■ **Exercise description**
What appears from the first line of the data below through the line containing "Task: Click the golden Oscar statue image", both included, should be copied exactly, and nothing else.

■ **Data under study**
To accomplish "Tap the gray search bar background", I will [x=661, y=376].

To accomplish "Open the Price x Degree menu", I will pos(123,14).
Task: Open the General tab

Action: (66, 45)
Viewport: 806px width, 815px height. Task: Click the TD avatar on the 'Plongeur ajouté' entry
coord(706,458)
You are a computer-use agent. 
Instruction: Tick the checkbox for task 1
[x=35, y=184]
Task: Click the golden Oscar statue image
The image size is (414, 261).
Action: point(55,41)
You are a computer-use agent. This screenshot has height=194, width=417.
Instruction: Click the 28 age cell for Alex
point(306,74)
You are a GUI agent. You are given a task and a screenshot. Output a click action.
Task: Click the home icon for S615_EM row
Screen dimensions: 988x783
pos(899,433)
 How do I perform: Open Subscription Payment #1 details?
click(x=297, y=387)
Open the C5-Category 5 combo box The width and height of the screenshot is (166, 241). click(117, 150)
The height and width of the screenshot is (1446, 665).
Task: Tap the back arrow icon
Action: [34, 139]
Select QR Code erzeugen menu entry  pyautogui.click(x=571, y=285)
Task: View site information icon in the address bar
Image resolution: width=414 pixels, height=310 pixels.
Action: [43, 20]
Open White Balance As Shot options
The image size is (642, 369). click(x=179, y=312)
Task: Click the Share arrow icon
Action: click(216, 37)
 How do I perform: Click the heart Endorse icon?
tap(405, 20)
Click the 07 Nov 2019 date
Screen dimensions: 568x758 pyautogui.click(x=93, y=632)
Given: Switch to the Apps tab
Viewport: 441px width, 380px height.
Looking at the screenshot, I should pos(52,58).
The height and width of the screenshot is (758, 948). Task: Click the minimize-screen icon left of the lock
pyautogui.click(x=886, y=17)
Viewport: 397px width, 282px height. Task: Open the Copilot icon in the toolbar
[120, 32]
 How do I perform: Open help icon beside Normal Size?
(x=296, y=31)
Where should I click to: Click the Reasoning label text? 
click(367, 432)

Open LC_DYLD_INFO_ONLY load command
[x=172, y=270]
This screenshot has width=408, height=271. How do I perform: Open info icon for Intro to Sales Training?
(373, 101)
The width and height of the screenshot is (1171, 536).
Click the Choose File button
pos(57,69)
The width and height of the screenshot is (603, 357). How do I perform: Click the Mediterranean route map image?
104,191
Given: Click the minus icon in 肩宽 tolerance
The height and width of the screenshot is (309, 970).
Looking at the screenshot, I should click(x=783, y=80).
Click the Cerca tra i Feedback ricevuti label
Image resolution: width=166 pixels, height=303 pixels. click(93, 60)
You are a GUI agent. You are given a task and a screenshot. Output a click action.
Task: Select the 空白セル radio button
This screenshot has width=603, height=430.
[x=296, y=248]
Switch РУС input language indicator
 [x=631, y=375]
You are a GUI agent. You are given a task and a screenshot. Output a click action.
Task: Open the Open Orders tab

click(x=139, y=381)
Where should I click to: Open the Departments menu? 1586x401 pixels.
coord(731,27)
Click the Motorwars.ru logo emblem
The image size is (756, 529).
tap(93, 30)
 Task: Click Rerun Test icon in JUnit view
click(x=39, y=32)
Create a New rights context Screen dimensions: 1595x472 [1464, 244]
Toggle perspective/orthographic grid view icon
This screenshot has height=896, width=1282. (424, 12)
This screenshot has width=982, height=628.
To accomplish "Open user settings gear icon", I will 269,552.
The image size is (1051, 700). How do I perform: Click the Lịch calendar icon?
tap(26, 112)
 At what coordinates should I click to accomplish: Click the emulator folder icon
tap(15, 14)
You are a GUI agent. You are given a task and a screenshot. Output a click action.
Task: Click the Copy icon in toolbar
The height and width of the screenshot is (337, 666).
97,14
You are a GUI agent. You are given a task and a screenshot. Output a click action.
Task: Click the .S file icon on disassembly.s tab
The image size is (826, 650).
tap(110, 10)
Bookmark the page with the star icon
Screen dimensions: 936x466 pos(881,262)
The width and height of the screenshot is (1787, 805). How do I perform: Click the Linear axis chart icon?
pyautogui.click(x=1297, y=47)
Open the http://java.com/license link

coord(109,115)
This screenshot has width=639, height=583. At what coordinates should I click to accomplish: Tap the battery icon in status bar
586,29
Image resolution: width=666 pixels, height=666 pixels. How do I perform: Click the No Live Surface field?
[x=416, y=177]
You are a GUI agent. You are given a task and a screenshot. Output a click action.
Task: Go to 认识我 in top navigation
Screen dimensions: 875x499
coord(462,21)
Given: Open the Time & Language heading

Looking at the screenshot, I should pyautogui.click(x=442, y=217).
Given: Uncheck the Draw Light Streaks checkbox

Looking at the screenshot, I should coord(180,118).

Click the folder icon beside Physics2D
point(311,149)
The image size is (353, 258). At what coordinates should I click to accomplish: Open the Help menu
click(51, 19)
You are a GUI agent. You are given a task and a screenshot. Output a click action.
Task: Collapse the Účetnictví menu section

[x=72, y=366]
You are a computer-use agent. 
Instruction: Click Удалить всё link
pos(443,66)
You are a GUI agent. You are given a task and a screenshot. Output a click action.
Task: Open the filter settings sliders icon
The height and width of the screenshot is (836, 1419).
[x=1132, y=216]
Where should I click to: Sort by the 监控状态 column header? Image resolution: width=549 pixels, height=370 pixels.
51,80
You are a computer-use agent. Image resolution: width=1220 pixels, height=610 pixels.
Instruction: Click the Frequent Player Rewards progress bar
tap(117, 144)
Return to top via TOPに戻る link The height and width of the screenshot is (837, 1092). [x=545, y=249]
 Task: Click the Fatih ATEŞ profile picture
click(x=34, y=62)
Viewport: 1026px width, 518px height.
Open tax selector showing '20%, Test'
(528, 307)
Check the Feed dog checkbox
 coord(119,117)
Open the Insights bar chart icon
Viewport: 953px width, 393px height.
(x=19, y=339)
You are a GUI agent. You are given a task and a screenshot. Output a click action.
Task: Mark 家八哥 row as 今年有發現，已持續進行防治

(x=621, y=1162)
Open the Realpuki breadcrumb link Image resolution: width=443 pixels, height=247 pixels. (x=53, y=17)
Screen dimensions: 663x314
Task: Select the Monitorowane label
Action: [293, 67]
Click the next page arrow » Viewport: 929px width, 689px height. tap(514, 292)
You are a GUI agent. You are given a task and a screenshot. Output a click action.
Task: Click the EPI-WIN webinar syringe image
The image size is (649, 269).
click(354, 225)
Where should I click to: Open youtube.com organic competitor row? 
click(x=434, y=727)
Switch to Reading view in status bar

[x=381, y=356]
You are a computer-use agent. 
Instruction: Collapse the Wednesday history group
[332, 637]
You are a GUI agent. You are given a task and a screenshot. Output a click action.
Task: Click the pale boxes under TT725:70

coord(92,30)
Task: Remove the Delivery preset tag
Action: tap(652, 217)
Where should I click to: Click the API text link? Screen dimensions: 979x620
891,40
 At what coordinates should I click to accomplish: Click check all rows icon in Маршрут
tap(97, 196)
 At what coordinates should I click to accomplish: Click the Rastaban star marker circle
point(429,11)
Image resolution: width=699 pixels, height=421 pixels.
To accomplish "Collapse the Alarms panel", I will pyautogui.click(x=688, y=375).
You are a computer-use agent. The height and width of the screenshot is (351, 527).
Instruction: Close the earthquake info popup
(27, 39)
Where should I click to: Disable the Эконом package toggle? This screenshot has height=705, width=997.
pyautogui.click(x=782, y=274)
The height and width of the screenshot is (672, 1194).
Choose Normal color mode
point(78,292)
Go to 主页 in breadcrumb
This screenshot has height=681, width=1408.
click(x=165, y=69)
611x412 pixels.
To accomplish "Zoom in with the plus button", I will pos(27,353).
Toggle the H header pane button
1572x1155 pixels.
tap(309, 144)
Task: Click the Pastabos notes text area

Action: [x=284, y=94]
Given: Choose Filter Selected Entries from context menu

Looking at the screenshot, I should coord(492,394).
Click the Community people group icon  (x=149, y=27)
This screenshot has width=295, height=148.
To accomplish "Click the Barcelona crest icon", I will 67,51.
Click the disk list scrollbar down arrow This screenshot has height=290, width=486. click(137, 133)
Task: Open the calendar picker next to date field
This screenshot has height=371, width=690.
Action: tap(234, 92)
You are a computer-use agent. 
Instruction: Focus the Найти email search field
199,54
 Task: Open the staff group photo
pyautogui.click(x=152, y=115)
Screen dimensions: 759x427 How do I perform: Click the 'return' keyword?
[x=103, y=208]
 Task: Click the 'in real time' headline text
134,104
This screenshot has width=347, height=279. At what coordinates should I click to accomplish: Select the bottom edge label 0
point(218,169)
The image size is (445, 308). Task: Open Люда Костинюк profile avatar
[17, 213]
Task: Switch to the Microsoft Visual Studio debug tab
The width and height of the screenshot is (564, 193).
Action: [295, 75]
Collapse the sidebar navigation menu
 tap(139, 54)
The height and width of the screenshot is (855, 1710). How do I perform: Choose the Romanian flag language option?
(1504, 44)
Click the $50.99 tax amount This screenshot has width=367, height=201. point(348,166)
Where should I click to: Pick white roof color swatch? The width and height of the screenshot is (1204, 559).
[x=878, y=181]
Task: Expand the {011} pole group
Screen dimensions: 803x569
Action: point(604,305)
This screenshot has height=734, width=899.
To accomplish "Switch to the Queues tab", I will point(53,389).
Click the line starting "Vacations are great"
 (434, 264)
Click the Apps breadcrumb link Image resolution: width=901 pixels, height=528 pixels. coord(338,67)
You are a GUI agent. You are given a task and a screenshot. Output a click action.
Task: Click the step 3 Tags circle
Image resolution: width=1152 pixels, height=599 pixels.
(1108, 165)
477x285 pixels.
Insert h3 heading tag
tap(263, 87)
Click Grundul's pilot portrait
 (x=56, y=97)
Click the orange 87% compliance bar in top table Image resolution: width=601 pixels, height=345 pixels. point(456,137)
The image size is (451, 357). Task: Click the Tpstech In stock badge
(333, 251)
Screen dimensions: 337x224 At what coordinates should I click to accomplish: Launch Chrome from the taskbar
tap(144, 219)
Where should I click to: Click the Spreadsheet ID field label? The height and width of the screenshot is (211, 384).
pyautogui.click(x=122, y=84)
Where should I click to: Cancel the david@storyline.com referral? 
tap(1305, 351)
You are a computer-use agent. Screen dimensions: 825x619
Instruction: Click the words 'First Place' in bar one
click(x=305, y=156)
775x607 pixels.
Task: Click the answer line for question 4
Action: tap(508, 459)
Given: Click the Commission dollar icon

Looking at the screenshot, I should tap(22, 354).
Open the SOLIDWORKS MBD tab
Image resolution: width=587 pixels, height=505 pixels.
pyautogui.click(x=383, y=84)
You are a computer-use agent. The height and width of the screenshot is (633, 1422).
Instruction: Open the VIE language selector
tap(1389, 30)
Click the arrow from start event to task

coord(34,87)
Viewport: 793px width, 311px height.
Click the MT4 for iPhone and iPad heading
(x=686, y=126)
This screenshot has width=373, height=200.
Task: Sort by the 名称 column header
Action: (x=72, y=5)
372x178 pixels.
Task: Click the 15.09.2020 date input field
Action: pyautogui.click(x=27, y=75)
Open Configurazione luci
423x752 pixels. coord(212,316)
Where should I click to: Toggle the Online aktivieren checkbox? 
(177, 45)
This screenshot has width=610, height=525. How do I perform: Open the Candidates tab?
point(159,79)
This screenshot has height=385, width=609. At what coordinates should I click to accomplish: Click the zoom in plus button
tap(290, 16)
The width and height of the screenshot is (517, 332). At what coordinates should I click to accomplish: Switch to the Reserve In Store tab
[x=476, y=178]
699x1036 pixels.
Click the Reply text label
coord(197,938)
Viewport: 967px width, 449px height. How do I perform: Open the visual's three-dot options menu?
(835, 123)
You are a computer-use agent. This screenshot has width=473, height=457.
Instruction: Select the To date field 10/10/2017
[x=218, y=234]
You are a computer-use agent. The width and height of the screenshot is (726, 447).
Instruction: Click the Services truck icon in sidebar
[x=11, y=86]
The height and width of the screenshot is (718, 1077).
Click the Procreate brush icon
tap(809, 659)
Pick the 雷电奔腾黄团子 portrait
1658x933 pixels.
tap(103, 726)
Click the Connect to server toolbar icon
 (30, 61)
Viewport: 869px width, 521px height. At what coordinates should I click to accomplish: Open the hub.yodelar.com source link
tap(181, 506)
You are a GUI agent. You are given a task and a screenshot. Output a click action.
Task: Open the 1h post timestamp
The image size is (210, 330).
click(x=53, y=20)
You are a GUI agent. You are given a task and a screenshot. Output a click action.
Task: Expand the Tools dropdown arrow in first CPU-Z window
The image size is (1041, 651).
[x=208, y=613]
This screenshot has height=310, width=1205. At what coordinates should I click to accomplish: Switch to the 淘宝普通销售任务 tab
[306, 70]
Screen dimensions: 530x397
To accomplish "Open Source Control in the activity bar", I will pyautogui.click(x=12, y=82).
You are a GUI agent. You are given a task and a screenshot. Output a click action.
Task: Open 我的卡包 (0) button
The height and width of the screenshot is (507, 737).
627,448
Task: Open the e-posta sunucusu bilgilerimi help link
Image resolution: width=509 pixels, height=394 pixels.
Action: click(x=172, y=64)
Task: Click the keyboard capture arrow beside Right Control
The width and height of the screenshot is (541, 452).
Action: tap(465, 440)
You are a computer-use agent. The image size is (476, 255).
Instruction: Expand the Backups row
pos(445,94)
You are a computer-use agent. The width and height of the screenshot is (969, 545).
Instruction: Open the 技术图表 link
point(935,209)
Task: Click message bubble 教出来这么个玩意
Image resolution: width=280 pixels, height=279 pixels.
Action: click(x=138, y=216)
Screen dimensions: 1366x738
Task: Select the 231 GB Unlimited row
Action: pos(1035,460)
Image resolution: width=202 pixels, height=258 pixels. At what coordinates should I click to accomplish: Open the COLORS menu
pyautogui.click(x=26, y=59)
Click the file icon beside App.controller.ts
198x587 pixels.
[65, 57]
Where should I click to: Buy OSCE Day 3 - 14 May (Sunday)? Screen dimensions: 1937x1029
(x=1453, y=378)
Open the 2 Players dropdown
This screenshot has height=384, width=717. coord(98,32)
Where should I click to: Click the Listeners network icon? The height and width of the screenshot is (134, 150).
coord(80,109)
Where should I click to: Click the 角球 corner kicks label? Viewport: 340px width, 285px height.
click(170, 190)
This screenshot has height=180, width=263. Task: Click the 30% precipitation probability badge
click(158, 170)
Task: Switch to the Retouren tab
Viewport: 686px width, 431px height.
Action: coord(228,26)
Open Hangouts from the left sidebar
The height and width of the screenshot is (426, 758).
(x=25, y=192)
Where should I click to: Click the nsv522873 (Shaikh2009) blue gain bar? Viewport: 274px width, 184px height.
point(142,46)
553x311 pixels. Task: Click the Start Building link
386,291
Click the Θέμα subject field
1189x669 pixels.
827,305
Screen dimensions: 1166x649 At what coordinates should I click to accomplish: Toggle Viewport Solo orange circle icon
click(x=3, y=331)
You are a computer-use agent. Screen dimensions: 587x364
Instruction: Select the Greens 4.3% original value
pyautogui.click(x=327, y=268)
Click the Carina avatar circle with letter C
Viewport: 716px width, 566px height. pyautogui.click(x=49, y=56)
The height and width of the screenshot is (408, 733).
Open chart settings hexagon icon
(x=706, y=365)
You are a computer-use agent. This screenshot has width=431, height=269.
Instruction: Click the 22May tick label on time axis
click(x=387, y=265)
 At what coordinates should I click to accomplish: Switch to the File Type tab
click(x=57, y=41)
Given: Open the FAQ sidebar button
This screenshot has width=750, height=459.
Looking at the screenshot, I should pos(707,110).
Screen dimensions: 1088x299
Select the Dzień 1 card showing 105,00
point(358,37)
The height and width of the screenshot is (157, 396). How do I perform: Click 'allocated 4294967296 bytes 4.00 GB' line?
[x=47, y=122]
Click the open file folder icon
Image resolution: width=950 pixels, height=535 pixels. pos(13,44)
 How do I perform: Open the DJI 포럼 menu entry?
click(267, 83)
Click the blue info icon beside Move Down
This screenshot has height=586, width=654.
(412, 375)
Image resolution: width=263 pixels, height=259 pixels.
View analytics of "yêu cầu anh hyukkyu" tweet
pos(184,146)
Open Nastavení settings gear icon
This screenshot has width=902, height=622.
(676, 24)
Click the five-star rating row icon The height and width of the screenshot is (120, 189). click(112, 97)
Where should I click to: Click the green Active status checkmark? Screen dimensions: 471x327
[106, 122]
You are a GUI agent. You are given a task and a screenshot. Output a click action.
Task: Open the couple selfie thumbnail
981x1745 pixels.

■ **Expected answer**
To accomplish "Tap the gray search bar background", I will [x=661, y=376].

To accomplish "Open the Price x Degree menu", I will pos(123,14).
Task: Open the General tab

Action: (66, 45)
Viewport: 806px width, 815px height. Task: Click the TD avatar on the 'Plongeur ajouté' entry
coord(706,458)
You are a computer-use agent. 
Instruction: Tick the checkbox for task 1
[x=35, y=184]
Task: Click the golden Oscar statue image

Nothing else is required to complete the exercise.